Learning discrete distributions from i.i.d. samples is a well-understood problem. However, advances in generative machine learning prompt an interesting new, non-i.i.d. setting: after receiving a certain number of samples, an estimated distribution is fixed, and samples from this estimate are drawn and introduced into the sample corpus, undifferentiated from real samples. Subsequent generations of estimators now face contaminated environments, a scenario referred to in the machine learning literature as self-consumption. Empirically, it has been observed that models in fully synthetic self-consuming loops collapse -- their performance deteriorates with each batch of training -- but accumulating data has been shown to prevent complete degeneration. This, in turn, begs the question: What happens when fresh real samples \textit{are} added at every stage? In this paper, we study the minimax loss of self-consuming discrete distribution estimation in such loops. We show that even when model collapse is consciously averted, the ratios between the minimax losses with and without source information can grow unbounded as the batch size increases. In the data accumulation setting, where all batches of samples are available for estimation, we provide minimax lower bounds and upper bounds that are order-optimal under mild conditions for the expected $\ell_2^2$ and $\ell_1$ losses at every stage. We provide conditions for regimes where there is a strict gap in the convergence rates compared to the corresponding oracle-assisted minimax loss where real and synthetic samples are differentiated, and provide examples where this gap is easily observed. We also provide a lower bound on the minimax loss in the data replacement setting, where only the latest batch of samples is available, and use it to find a lower bound for the worst-case loss for bounded estimate trajectories.

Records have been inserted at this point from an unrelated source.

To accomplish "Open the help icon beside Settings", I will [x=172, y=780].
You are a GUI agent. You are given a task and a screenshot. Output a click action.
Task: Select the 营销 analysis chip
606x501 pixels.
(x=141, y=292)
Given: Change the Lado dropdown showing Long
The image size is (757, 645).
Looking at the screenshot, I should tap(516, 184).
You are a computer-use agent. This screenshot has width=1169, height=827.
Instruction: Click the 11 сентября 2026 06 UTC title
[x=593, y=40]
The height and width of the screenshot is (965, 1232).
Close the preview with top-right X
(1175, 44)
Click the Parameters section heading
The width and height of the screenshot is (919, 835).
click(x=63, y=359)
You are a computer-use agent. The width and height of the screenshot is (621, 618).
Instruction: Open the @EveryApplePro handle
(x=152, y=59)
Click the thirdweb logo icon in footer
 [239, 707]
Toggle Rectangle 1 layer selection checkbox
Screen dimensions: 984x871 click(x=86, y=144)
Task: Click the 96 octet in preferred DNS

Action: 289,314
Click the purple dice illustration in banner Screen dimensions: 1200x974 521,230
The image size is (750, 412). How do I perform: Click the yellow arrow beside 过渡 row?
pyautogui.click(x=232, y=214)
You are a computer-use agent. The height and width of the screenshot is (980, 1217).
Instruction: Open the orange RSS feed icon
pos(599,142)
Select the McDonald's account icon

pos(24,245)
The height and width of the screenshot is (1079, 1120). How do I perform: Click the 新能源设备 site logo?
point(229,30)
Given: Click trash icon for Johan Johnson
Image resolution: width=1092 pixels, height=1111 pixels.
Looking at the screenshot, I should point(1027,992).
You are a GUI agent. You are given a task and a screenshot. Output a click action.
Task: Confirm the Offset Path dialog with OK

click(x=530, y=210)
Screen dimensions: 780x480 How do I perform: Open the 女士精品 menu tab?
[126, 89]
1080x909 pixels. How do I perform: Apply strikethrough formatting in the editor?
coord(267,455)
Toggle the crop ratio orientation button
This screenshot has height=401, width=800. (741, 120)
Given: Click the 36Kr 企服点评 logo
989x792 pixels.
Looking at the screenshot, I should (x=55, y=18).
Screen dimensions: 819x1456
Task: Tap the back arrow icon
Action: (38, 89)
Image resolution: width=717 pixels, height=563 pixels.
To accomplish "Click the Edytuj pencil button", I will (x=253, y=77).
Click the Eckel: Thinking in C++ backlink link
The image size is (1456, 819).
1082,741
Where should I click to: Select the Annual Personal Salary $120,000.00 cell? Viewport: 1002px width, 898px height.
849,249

翻译：从独立同分布样本中学习离散分布是一个已被深入理解的问题。然而，生成式机器学习的进展催生了一个有趣且非独立同分布的新场景：在接收到一定数量的样本后，一个估计分布被固定下来，随后从该估计中抽取的样本被引入样本库，并与真实样本不加区分地混合。后续的估计器世代现在面临着被污染的环境，这一场景在机器学习文献中被称为自消耗。经验上观察到，在完全合成的自消耗循环中，模型会发生崩溃——其性能随着每一批训练而恶化——但积累数据已被证明可以防止完全退化。这反过来引出了一个疑问：如果在每个阶段都添加新的真实样本，会发生什么？在本文中，我们研究了此类循环中自消耗离散分布估计的极小极大损失。我们证明，即使有意识地避免模型崩溃，在拥有和不拥有源信息情况下的极小极大损失之比，也可能随着批次大小的增加而无界增长。在数据积累设置中（所有批次的样本都可用于估计），我们针对每个阶段的期望 $\ell_2^2$ 和 $\ell_1$ 损失，给出了在温和条件下达到阶数最优的极小极大下界和上界。我们给出了在某些机制下，其收敛速率与相应的、能区分真实样本与合成样本的Oracle辅助极小极大损失相比存在严格差距的条件，并提供了容易观察到这种差距的示例。我们还给出了数据替换设置（仅最新批次的样本可用）下极小极大损失的一个下界，并利用它找到了有界估计轨迹最坏情况损失的一个下界。